Abstract

In this paper, a fuzzy multiobjective model which chooses the best mix of renewable energy options and determines the optimal amount of energy to be transferred from each resource to each end use is proposed. The depreciation of equipment along with time value of money has been taken into account in the first objective function while the second and the third objective functions minimize the greenhouse gas emissions and water consumption, respectively. Also, this study is one of the pioneer works that has considered demand-side management (DSM) as a competitive option against supply-side alternatives for making apt energy planning decisions. Moreover, the intrinsic uncertainty of demand parameter is considered and modeled by fuzzy numbers. To convert the proposed fuzzy multiobjective formulation to a crisp single-objective formulation the well-known fuzzy goal programming approach together with Jimenez defuzzifying technique is employed. The model is validated through setting up a diversity of datasets whose data were mostly derived from the literature. The obtained results show that DSM programs have greatly contributed to cost reductions in the network. Also, it is concluded that the model is capable of solving even large-scaled instances of problems in negligible central processing unit (CPU) times using Lingo 8.0 software.

1. Introduction

Although using renewable energy resources is one of the primary solutions for overcoming poverty and achieving sustainable development, for centuries, the focus has been solely on traditional sources of energy. Nonetheless, there are some difficulties with employing the newly introduced sources of energy such as cultural barriers, lack of proper mentality, and budget estimation difficulties to inhibit the growth of renewable energy in the countryside.

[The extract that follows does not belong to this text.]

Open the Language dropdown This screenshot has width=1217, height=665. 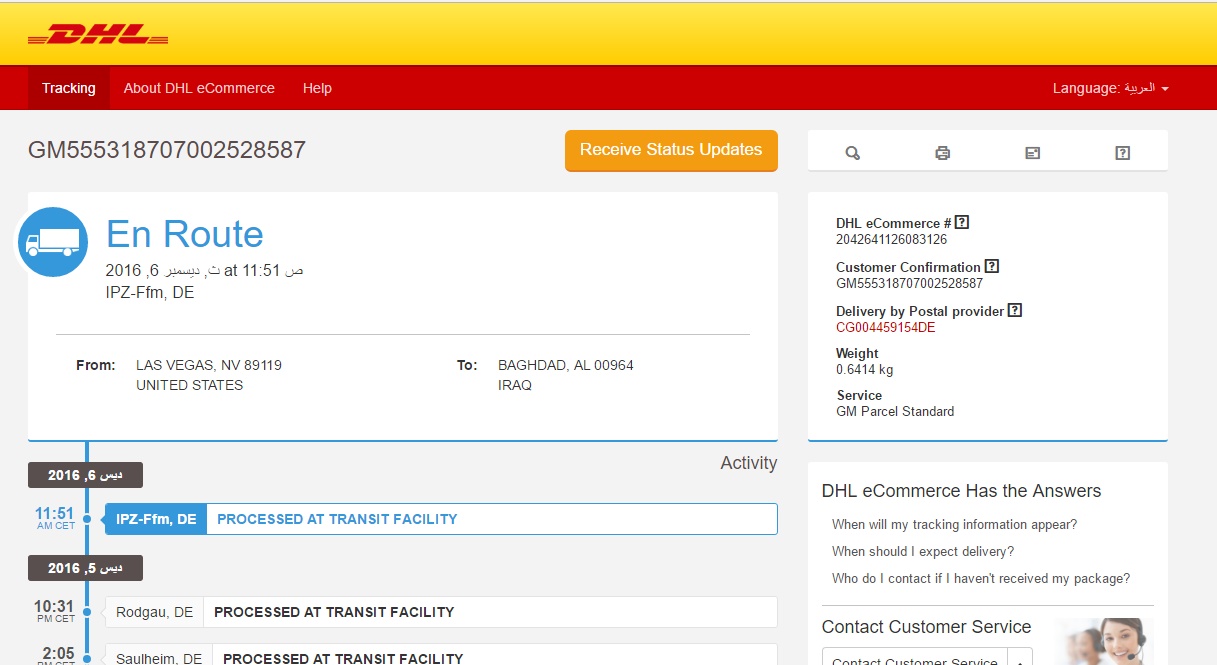(1110, 88)
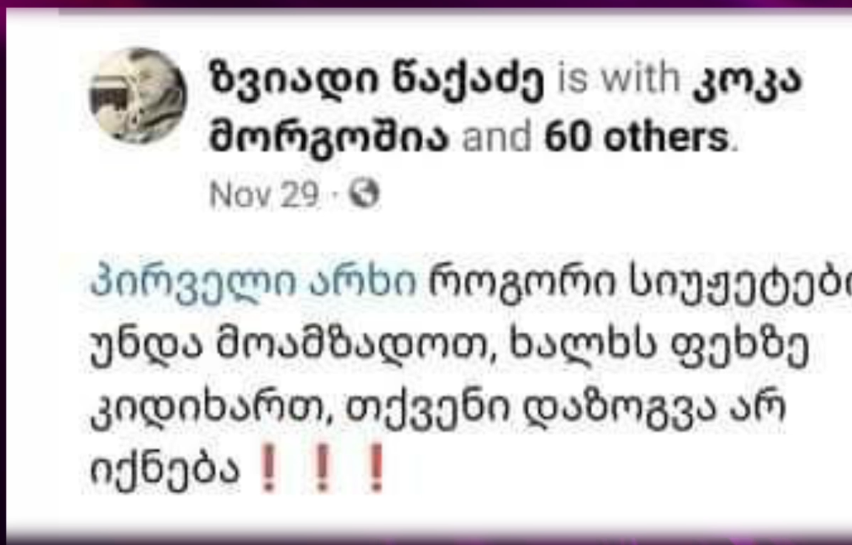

Thus, it is imperative for mankind to seek a way for solving such challenges (Kazemi and Rabbani) [1].

Shifting from nonrenewable energies to renewable energy technologies (RETs) should be of the top preferences in the direction toward acquiring a satisfactory energy system. Increasing the penetration of RETs not only contributes to meeting the ongoing increasing energy demand but also decreases the adverse environmental effects of burning fossil fuels. Recent studies offer that renewable energy sources are capable of meeting a remarkable portion of the energy demand even at the current level of technological development. However, as discussed before, this may not occur unless the issues that obstruct the penetration of RETs are properly addressed [24].

One of the most leading factors that highly affect the apt selection of mixed RETs is the appropriate budget management. To do so, the time value of money should be acutely taken into account in making decisions for energy planning. Moreover, uncertain demand of energy, equipment’s depreciation strategies, and environmental impacts of energy technologies make the planning process much more complicated. Therefore, to address such important concerns, in this paper, a fuzzy multiobjective formulation that simultaneously optimizes total costs of the energy system, greenhouse gas emissions, and water consumption of RETs during their life cycles is presented. To deal with the uncertain nature of the problem, Jimenez method together with fuzzy goal programming approach has been employed [5].

The remainder of the paper is organized as follows. In Section 2 a review of the related literature is presented. The model and assumptions are presented in Section 3. Afterward, Sections 4 and 5 describe the defuzzification procedure followed by the employed fuzzy goal programming approach, respectively. Computational results are reported in Section 6, followed by concluding remarks in Section 7.

2. Literature Review

Over the past few years, providing energy for rural development has been a challenging issue and received significant attention in most developing countries.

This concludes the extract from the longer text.